→ Recorded information
•••••

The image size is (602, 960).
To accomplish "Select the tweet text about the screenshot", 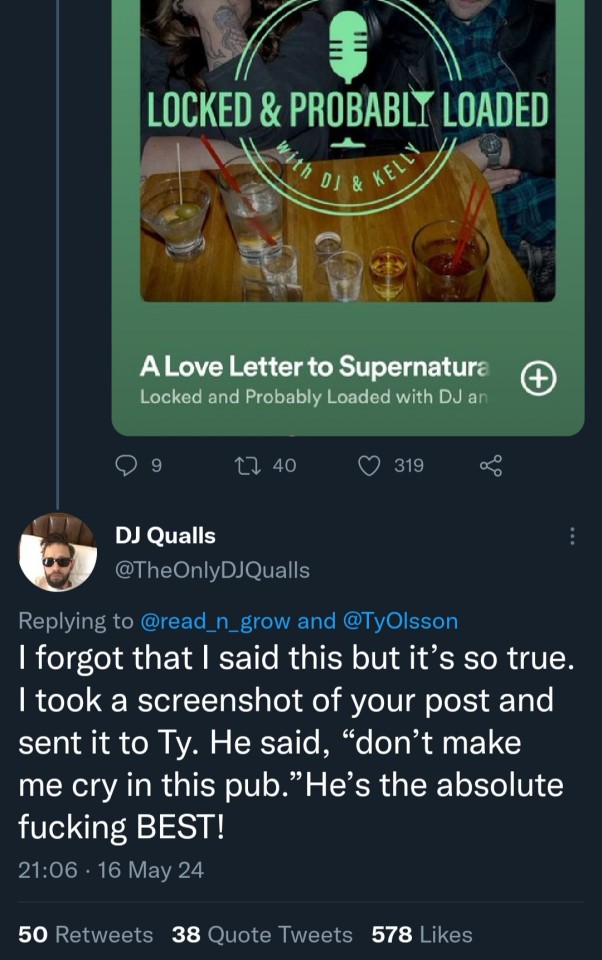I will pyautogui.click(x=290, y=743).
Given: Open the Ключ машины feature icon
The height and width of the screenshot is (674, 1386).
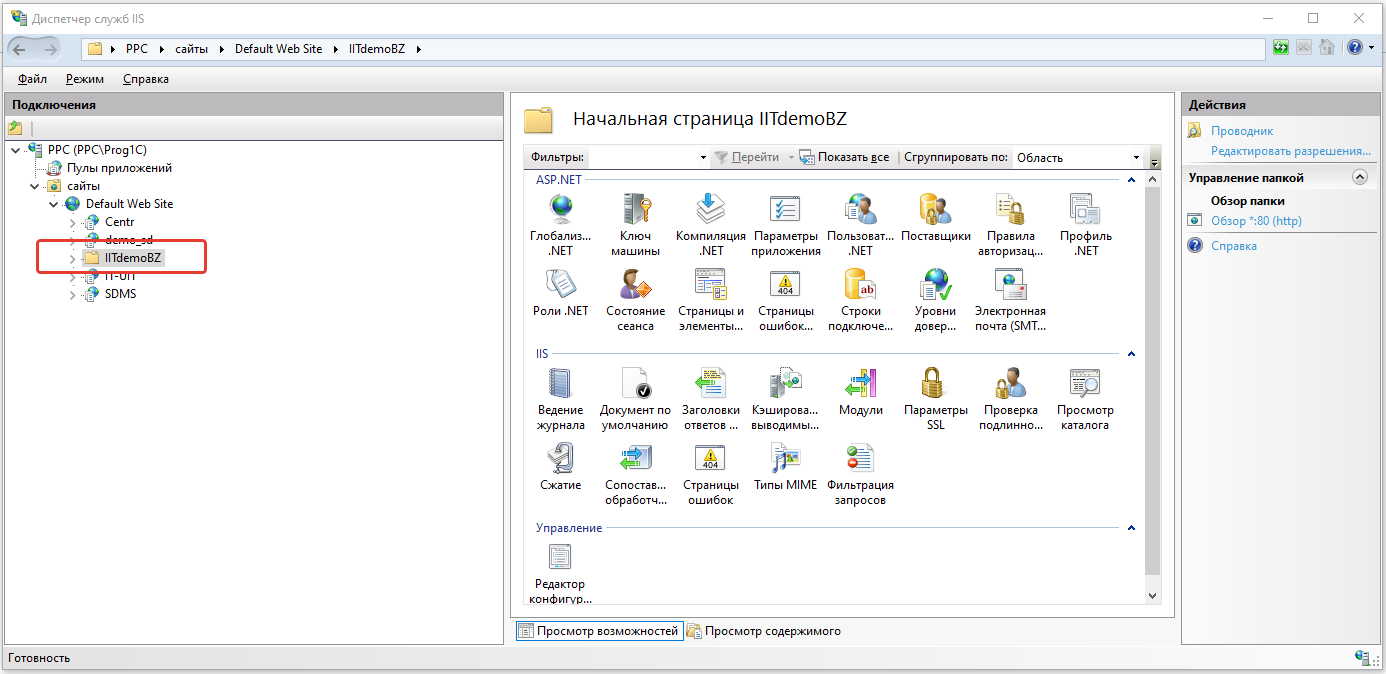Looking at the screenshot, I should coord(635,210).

•••••

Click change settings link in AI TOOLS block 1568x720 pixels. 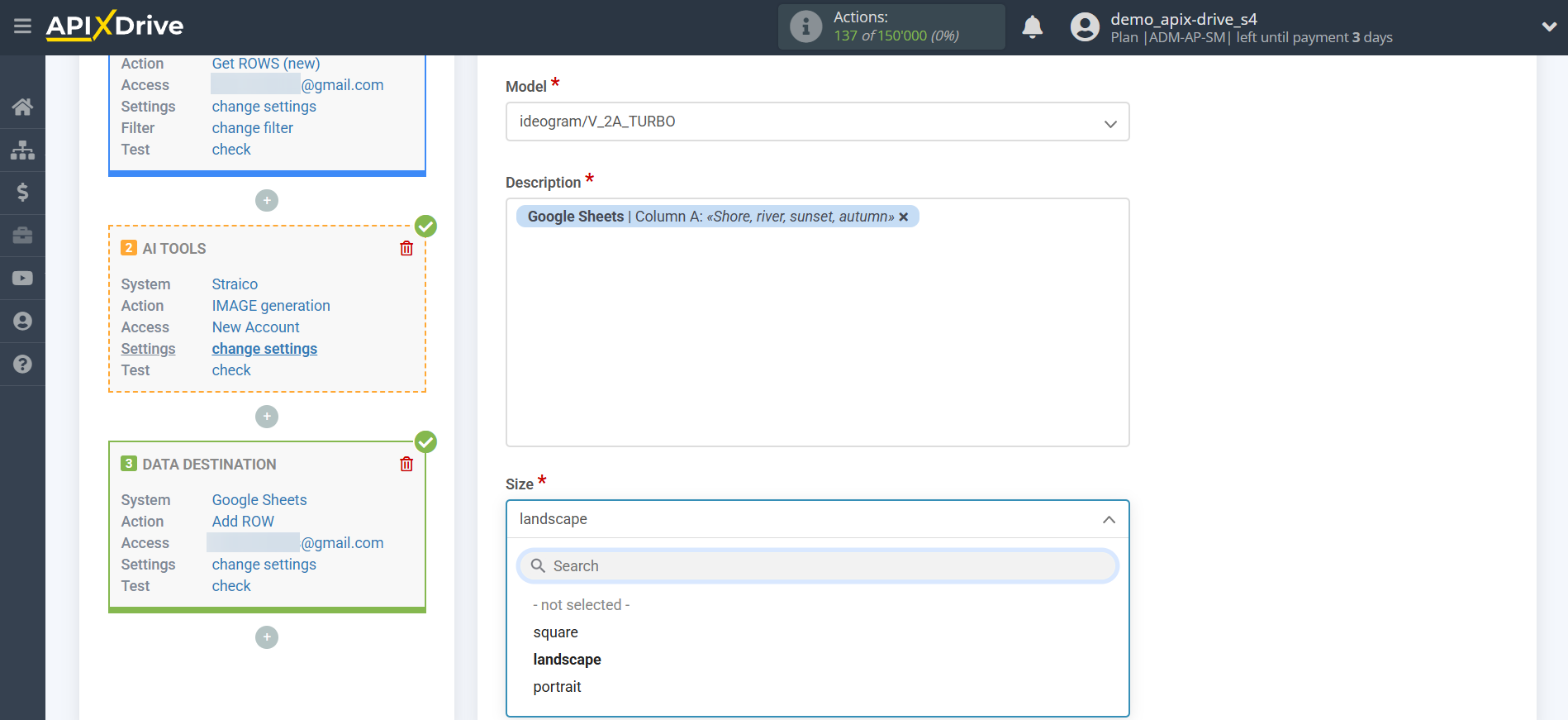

•••••

→ Aim of the task
Please put the lines starting at the line containing "Given: Open the Ключ машины feature icon" and ending at the line containing "Looking at the", both included, into a JSON list of strings with one string per line. Skip blank lines and leave the pictures out.

→ Solution to the exercise
[
  "Given: Open the Ключ машины feature icon",
  "The height and width of the screenshot is (674, 1386).",
  "Looking at the screenshot, I should coord(635,210)."
]